Was it hard to judge when something was ready, or if it went places that could be controversial – the lyrics for example, have come under a bit of criticism?

What sort of criticism?

The typical stuff that Nick Cave has had throughout his career like misogyny…

I don't know. I guess people are always going to have an opinion about something. I don't know. Where are you going with this?

Given how improvised the album and how quickly it was recorded, were you comfortable knowing when a song was ready?

I think when we went in and did the first session, we just sat through and listened for hours. We'd put record on and we'd play from ten in the morning through to midnight and record everything. And then we just filtered through and found stuff to us which sounded genuinely different. You might be wading through three or four hours of absolute nonsense. Then suddenly there's a little moment, and we'd pull it out and stick them on a CD. We ended up with four or five CDs and then we looked at that and saw what we might want to work on. Some of the lyrical ideas – he was just singing whatever over the top of stuff, hanging on by the seat of his pants. He would start up something and away he would go. It was just the spirit of the whole thing. We kept it kind of open. I think with the second album, we went in and tried to nail something a bit more concrete or substantial.

I was going to say was there a bit more of a plan?

We probably tried to develop it more. I think lyrically, Nick has always done what he wants. I always feel comfortable sitting behind, playing behind with everything he's going to do.
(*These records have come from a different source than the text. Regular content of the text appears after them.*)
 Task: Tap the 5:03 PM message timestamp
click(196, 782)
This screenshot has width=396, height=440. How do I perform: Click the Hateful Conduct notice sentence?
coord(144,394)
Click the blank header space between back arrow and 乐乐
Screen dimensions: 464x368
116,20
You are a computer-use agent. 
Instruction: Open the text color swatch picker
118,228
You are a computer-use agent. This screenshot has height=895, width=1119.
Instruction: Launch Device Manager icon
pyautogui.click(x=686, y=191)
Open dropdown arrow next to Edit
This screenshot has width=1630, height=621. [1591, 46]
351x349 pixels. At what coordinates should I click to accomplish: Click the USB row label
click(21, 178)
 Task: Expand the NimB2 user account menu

I respect his pursuit of things and trust the steps that he wants to take. I think some of the claims are founded and some of the claims are unfounded, people can take things the way they want to. As he said the other night, 'No Pussy Blues was about not having a pussy', which I thought was quite good [laughs].

Was it invigorating as musician going back to 'youth' a little bit? .
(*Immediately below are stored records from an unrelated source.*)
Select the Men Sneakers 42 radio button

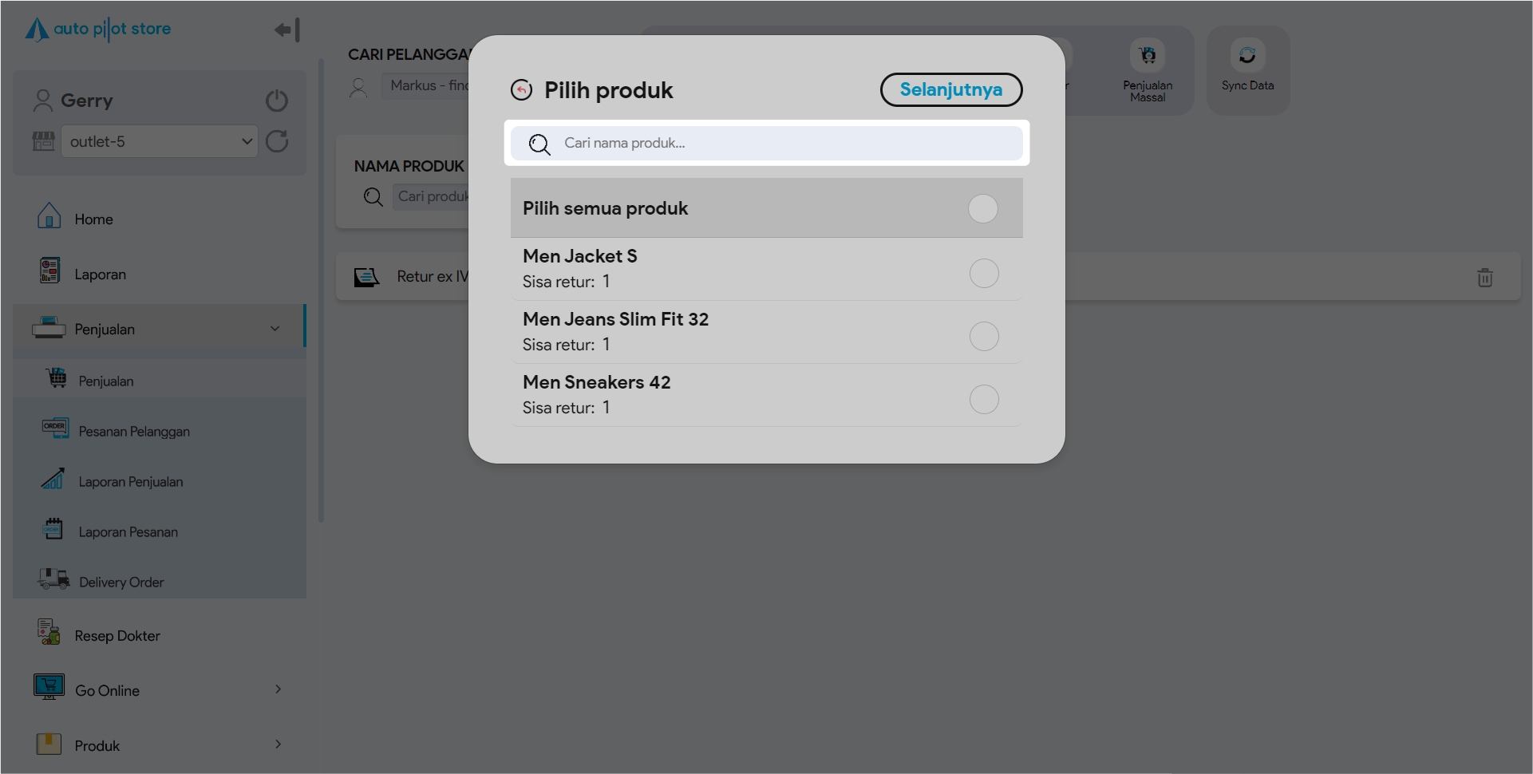tap(983, 400)
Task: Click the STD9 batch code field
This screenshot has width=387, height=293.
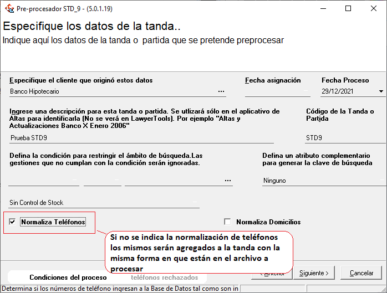Action: tap(343, 138)
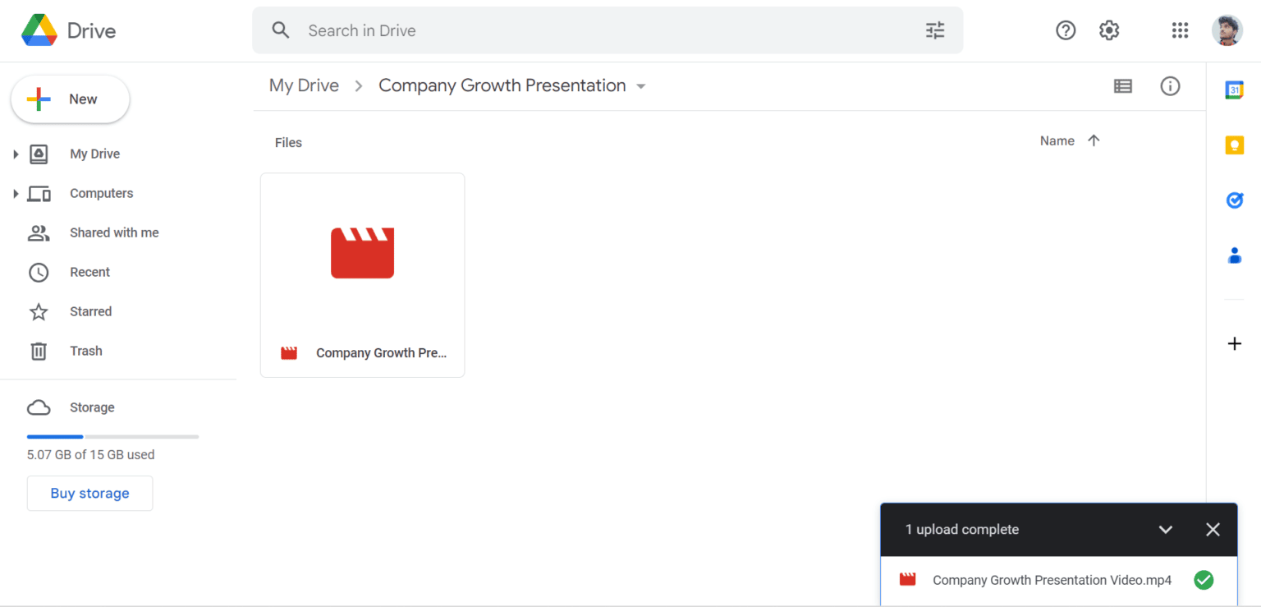The height and width of the screenshot is (607, 1261).
Task: Open Company Growth Presentation folder actions dropdown
Action: tap(642, 85)
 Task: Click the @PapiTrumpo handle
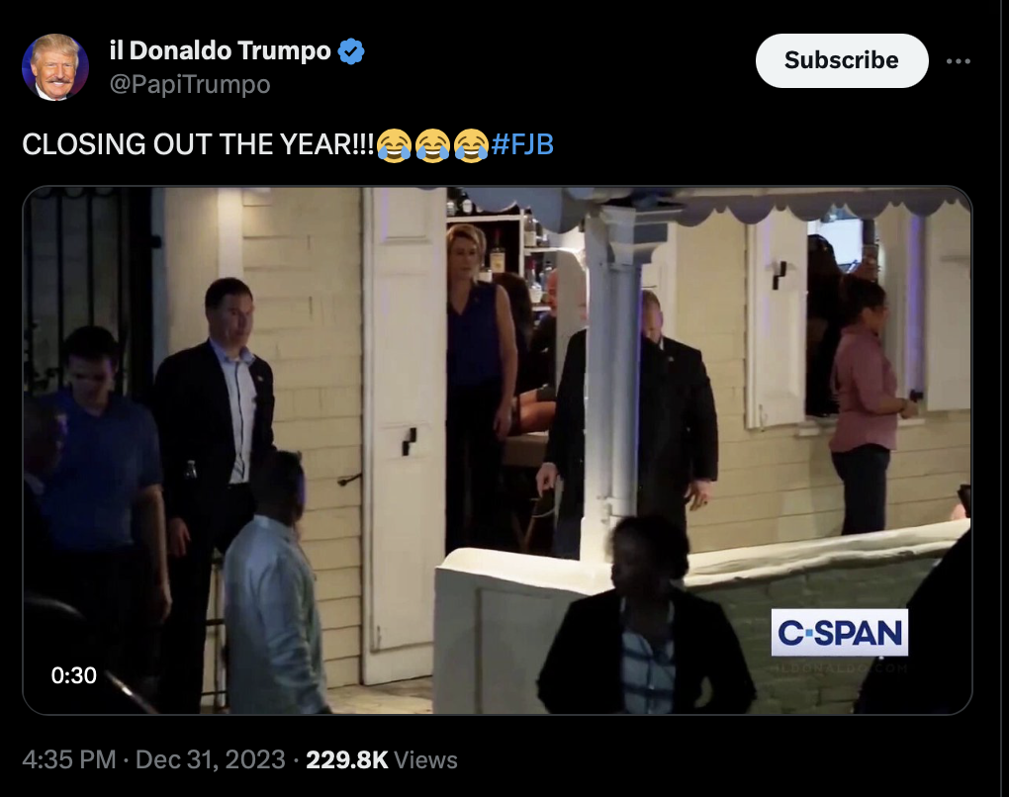click(x=190, y=84)
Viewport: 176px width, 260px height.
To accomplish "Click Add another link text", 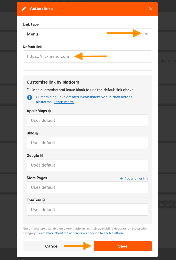I will click(x=136, y=178).
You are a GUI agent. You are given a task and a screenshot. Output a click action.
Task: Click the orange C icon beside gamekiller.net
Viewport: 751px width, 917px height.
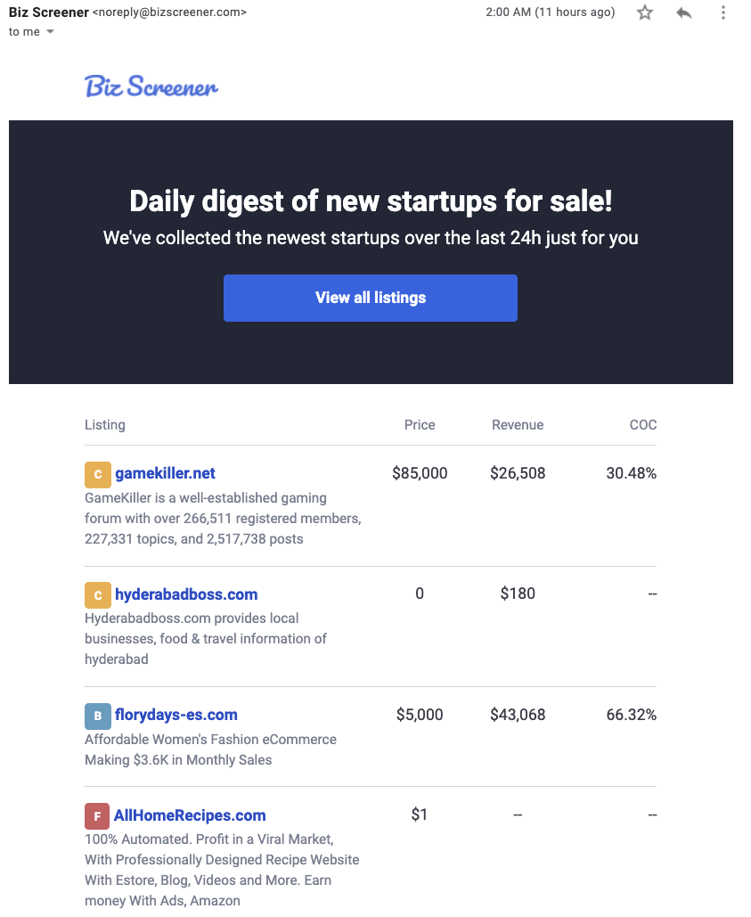click(97, 474)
It's just been fucking fantastic. I never technically - I was a violin player, and playing electric violin, I could make a racket, particularly with the Dirty 3. I had a lot of room to swing, to carve a couple of moves. I always felt I had the room to carve some shapes. But this has been another thing for me. I think for me, playing a different instrument. I never played in a band playing this kind of music before. I don't think any of us had. .
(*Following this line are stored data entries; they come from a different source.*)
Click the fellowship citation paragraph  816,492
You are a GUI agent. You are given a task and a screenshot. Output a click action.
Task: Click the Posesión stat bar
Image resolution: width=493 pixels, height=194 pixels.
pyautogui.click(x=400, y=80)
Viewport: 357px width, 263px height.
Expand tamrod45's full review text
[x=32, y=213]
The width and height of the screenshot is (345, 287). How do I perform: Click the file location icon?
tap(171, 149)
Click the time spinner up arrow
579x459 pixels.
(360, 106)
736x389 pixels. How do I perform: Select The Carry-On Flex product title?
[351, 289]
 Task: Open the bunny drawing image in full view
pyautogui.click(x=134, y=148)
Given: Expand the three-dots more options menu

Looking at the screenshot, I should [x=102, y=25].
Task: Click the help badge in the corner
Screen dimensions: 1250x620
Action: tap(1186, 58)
We just did three months of touring. I can honestly say in Europe and America, the shows got better and better as we went along. From my experience in the past, touring doesn't go like that. It starts off finding its feet, and then in the second week or so, it gets a bit 'ok we know what's coming on', but this, the shows keep developing. It was really interesting. When we were ready to make both the records, particularly with the first one, we didn't have any idea how to play them live. That wasn't in the back of our minds when we were doing the first one. They're deceptively complex. They seem simple the records, but they're not. .

I imagine the second one might be harder to play live? .

Yeah the second one is denser, it's got a lot more stuff going on. It's a pretty unusual set-up what I'm working with. What I did on the record was quite dense. I've had to really think quite a lot about it. It's been interesting to see it develop and playing. Now we only play Grinderman songs, the two albums, and we play most of the albums. There's an energy about the show, and the audience reaction has been fantastic. .

Is there a different dynamic live? You guys have played in theatres, festivals, concert halls etc. .

It is, but we're mainly playing where the audience is close. It's just been great. The feedback from people has been really encouraging. All things are steaming along great on the good ship Grinderman. .

I guess you're back after playing in Auckland with the Dirty 3...

I had a lovely time there, I enjoyed that festival [Laneways] a lot. I met Shayne Carter there, what a great guy, and saw Chris Knox perform – that was so fantastic seeing Chris perform, it was an absolute privilege. It was just extraordinary.